作者
Xiangjun Chen,Xiaolin Sun,Wei Yang,Bing Yang,Xiaozhen Zhao,Shuting Chen,Lili He,Hui Chen,Changmei Yang,Le Xiao,Zai Chang,Jianping Guo,Jing He,Fuping Zhang,Fang Zheng,Zhibin Hu,Zhiyong Yang,Jizhong Lou,Wenjie Zheng,Hai Qi,Chenqi Xu,Hong Zhang,Hongying Shan,Xu‐jie Zhou,Qingwen Wang,Yi Shi,Luhua Lai,Zhanguo Li,Wanli Liu
摘要
The maintenance of autoreactive B cells in a quiescent state is crucial for preventing autoimmunity. Here we identify a variant of human immunoglobulin G1 (IgG1) with a Gly396→Arg substitution (hIgG1-G396R), which positively correlates with systemic lupus erythematosus.

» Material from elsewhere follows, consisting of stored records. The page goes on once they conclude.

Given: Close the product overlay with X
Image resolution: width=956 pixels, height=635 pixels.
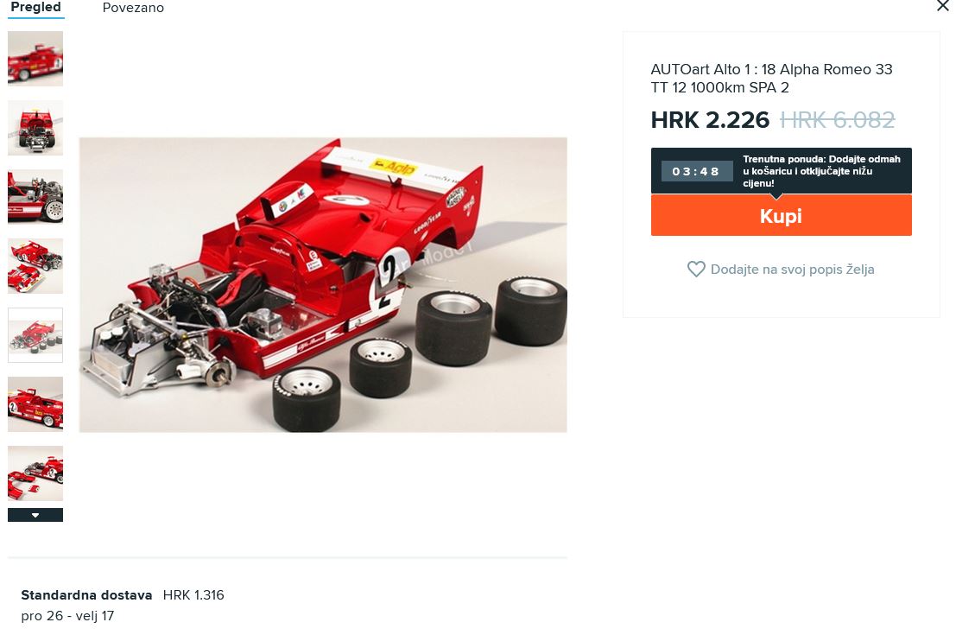Looking at the screenshot, I should tap(942, 6).
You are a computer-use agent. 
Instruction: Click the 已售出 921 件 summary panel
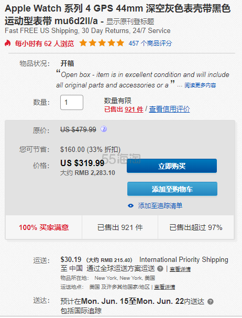[120, 227]
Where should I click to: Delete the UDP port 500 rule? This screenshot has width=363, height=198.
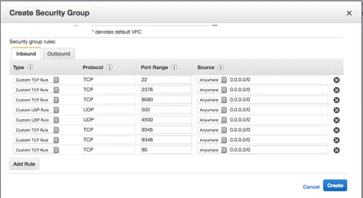pyautogui.click(x=336, y=110)
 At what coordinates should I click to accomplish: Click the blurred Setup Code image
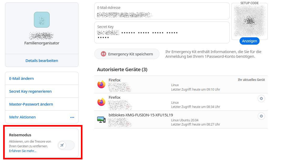pos(250,20)
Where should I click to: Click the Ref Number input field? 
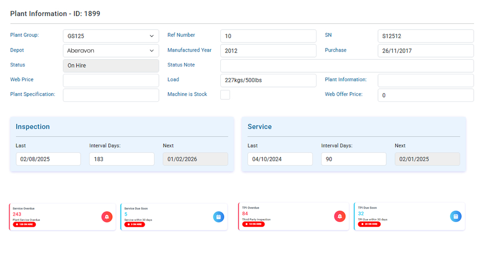(268, 36)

In induced lupus models, murine homolog Gly390→Arg (G390R) knockin mice generate excessive numbers of plasma cells, leading to a burst of broad-spectrum autoantibodies. This enhanced production of antibodies is also observed in hapten-immunized G390R mice, as well as in influenza-vaccinated human G396R homozygous carriers. This variant potentiates the phosphorylation of the IgG1 immunoglobulin tail tyrosine (ITT) motif. This, in turn, alters the availability of phospho-ITT to trigger longer adaptor protein Grb2 dwell times in immunological synapses, leading to hyper-Grb2-Bruton's tyrosine kinase (Btk) signaling upon antigen binding. Thus, the hIgG1-G396R variant is important for both lupus pathogenesis and antibody responses after vaccination.